Action item: Scan each line of the records for the word "Vitals" and extract the ones that have it.

Materials provided:
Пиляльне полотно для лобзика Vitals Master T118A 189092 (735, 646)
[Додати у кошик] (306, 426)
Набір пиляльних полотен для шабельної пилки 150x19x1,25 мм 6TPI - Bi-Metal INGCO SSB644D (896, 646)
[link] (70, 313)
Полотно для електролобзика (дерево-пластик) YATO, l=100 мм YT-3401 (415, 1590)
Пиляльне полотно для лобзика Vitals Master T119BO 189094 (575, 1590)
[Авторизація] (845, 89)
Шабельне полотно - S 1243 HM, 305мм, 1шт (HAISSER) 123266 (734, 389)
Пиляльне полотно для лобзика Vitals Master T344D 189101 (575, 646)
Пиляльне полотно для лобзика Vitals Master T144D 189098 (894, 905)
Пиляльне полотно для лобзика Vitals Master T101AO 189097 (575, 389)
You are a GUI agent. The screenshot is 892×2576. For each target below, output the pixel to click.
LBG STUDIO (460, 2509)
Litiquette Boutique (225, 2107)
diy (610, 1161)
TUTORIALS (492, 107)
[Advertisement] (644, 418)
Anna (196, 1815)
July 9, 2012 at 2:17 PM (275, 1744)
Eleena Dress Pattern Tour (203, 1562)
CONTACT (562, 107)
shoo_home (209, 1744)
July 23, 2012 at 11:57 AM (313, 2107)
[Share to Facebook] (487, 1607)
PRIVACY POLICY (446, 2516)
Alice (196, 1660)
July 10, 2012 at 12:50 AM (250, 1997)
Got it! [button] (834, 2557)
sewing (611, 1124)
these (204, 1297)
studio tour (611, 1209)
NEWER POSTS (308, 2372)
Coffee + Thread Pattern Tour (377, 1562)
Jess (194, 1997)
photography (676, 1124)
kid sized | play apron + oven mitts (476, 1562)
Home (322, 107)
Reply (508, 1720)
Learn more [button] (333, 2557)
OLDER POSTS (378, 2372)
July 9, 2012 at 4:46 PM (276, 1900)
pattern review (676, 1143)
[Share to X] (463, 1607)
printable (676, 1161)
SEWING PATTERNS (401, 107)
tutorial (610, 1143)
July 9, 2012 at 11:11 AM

Response to this task:
Пиляльне полотно для лобзика Vitals Master T118A 189092 (735, 646)
Пиляльне полотно для лобзика Vitals Master T119BO 189094 (575, 1590)
Пиляльне полотно для лобзика Vitals Master T344D 189101 (575, 646)
Пиляльне полотно для лобзика Vitals Master T144D 189098 (894, 905)
Пиляльне полотно для лобзика Vitals Master T101AO 189097 (575, 389)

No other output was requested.